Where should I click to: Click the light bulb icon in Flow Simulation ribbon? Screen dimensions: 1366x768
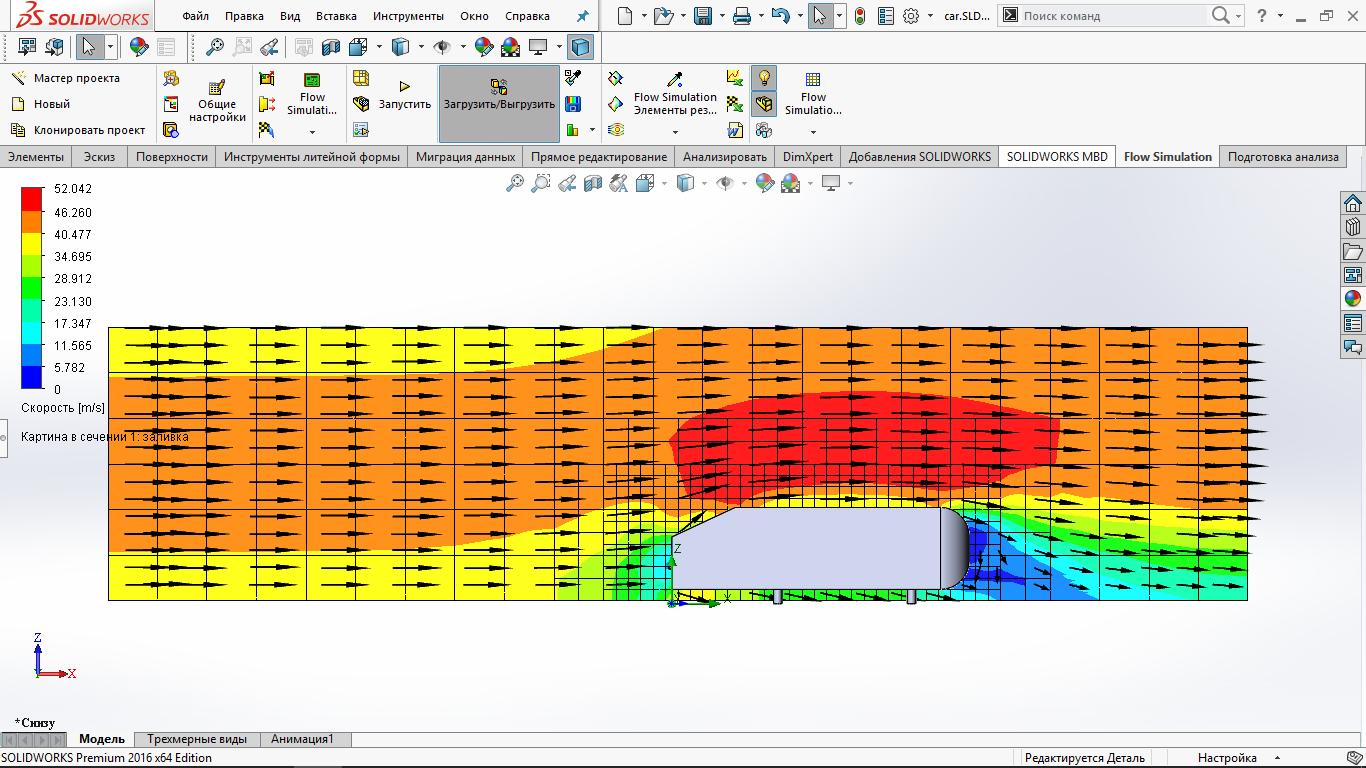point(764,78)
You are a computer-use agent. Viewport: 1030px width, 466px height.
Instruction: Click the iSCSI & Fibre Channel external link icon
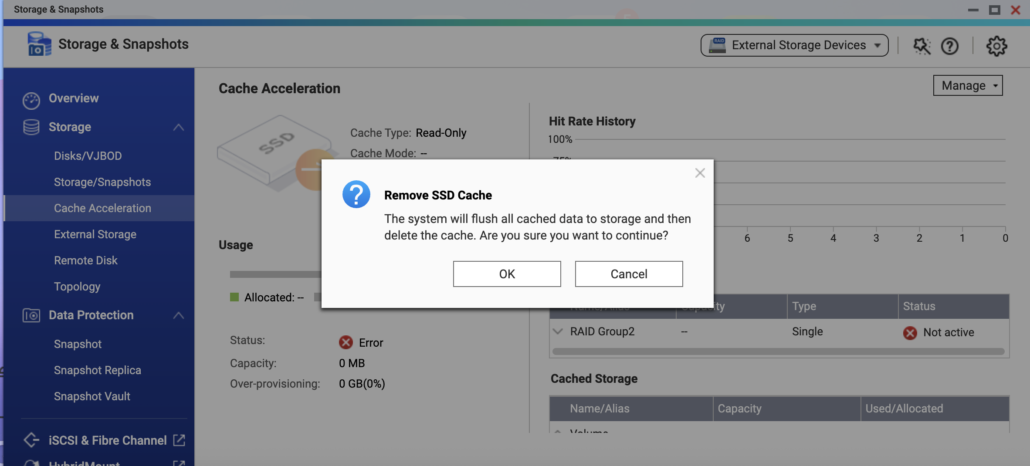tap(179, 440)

Travail demandé – Recopiez intégralement toutes les lignes ci-dessus en mettant à l'échelle les coordonnées des réponses : multipliez chacune par 0,9 et arrondissez-la à l'entier le plus proche, les demis étant arrondis vers le haut. Les autres nombres restent inchangés, et les images ne doivent pas figurer dans votre réponse.

Solution ci-dessous –
Where should I click to: Click the light bulb icon in Flow Simulation ribbon? Screen dimensions: 1366x768
point(688,70)
You are a computer-use agent. Viewport: 1030px width, 466px height.
Instruction: Click the iSCSI & Fibre Channel external link icon
tap(161, 396)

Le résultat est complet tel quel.